In Caracas, the capital city of Venezuela, it has become traditional for people — especially children — to roller skate the church on Christmas morning for a blessing. The deeply Catholic nation takes the birth of Jesus very seriously, but injecting a bit of fun into the proceedings by adding wheels has grown to be a big part of the holiday. Children even sleep with one lace of their rollerskates tied around one toe on Christmas eve so they can be woken with a gentle tug on the boot in the morning. So many folks take to the streets to roll their way to cathedrals and chapels, that the streets have been closed on previous Christmases to stop motor traffic.

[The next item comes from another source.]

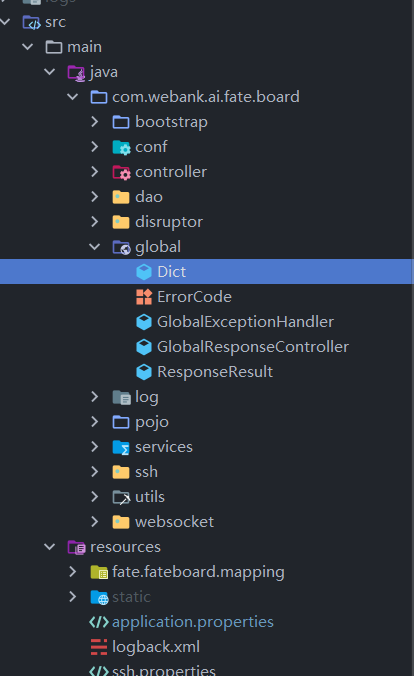This screenshot has width=414, height=676.
Task: Click the controller folder icon
Action: coord(121,172)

A Ukrainian tradition deals with decorating the tree and comes from an old legend. While we here in New Zealand stick with baubles depicting angels, stars, candy canes and Santa Claus, people from this eastern European nation often deck the halls with spiders. Christmas trees are adorned with lacy webs, sometimes complete with glowing lights, and baubles shaped like glittering tarantulas appear. It all goes back to a story of a poor widow in medieval days who could not afford to decorate her home for the festive season. Unusually, jolly spiders took pity and wove glittering webs in the form of holiday decorations for her: not a story for arachnophobes, but one which is still celebrated today. In Finland, Christmas Eve can be cold and snowy, so it’s a good time to stay indoors. People give early gifts of books and sweets, then curl up by the fire to read together and enjoy hot drinks like mulled wine and hot chocolate while passing the time before Santa’s arrival with a story or two. While in Japan, a misunderstanding, which began with a 1974 campaign for Kentucky Fried Chicken has led to the restaurant’s icon, Colonel Sanders, being mistaken for Santa! The Japanese, who did not get into Christmas in a big way until recently, cheerfully adopted the chance to eat a meal of festive fried chicken on December 25, and pictures of ‘Colonel Santa’ can still be seen in advertising there today as the holiday approaches.

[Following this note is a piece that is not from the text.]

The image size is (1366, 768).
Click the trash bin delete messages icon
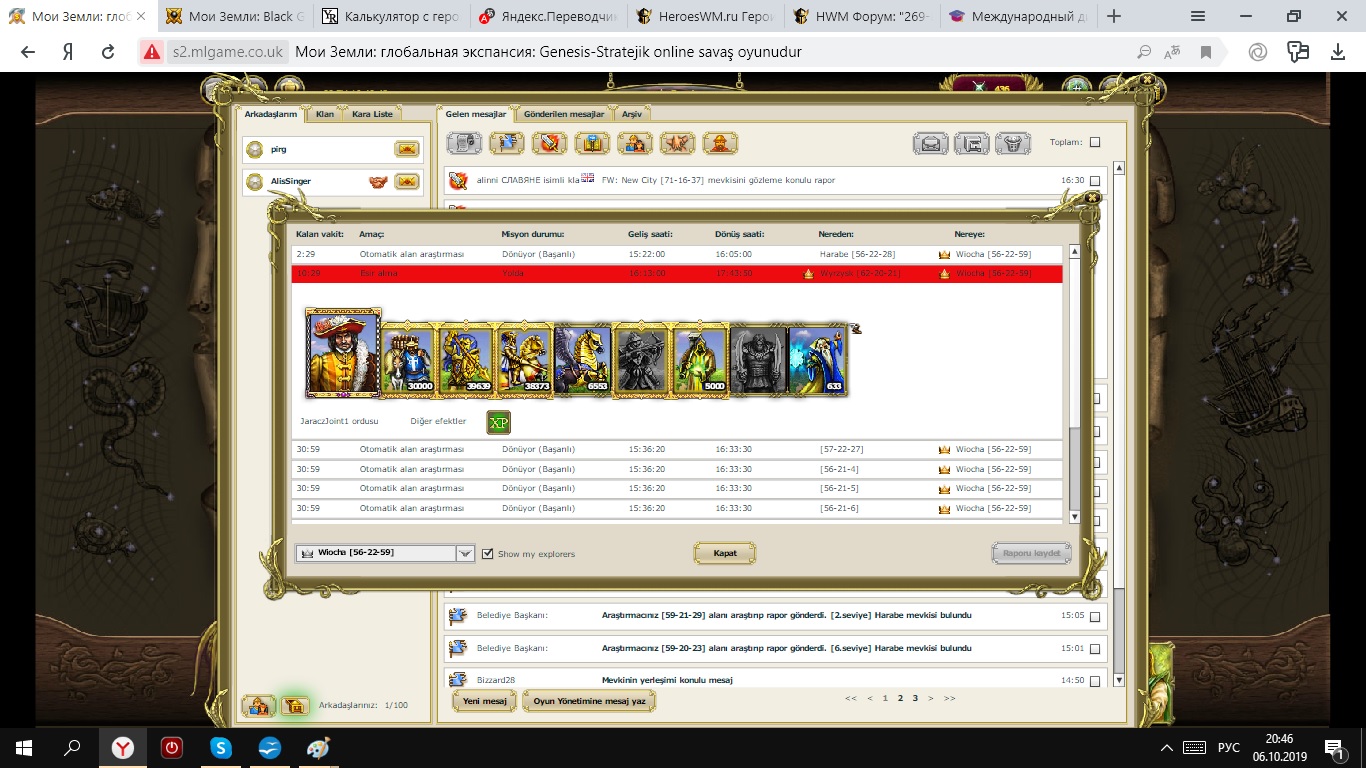point(1013,143)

Recent controversy about Santa being female aside, there is a counterpart to Saint Nick in Italy who doubles down on holiday cheer. Belfana, the Witch, is definitely a sorceress of the good persuasion, and on January 5 she emulates Mr Claus, bringing children a second round of goodies to fill their stockings. Not so nice if you are on the ‘naughty list’ is Austria’s scary Krampus, who serves and a kind of anti-Claus. Before Christmas on Krampus Night this goat-headed being is said to stalk the streets, playing pranks on naughty kids. A big parade is held in which people dress as the horrible holiday figure, though these days the message is ‘be good until Christmas and you might just make the nice list after all’.
In Catalonia, Spain, they celebrate the strange tradition of Tio de Nadal — the Christmas poop log. For days before Christmas, a small log with a smiling face drawn on one end is ‘fed’ candy and treats by local children in each household. On Christmas Eve, comical songs are sung to the log, and it is ceremonially beaten with twigs. That causes the log to ‘poop’ out presents — actually revealed by the no doubt uproariously laughing parents. When it’s all over, the Tio de Nadal is thrown in the fire for warmth!
From the Dutch leaving carrots in their shoes on Christmas Eve to feed Santa’s reindeer, to watching certain movies every year as a family, to the German tradition of replacing one ornament on the Christmas tree with a pickle — yes, that’s real — cultures around the world have found hundreds of ways to make this holiday their own. Here in New Zealand, the addition of sunshine, pavlova, a trip to the beach and a game of cricket on the back lawn have made Christmas nicely unique. But spare a thought for the roller skating, spiderwebbed, Krampus-haunted holiday traditions of other nations this year. Perhaps we should adopt a few of these quirky customs for ourselves?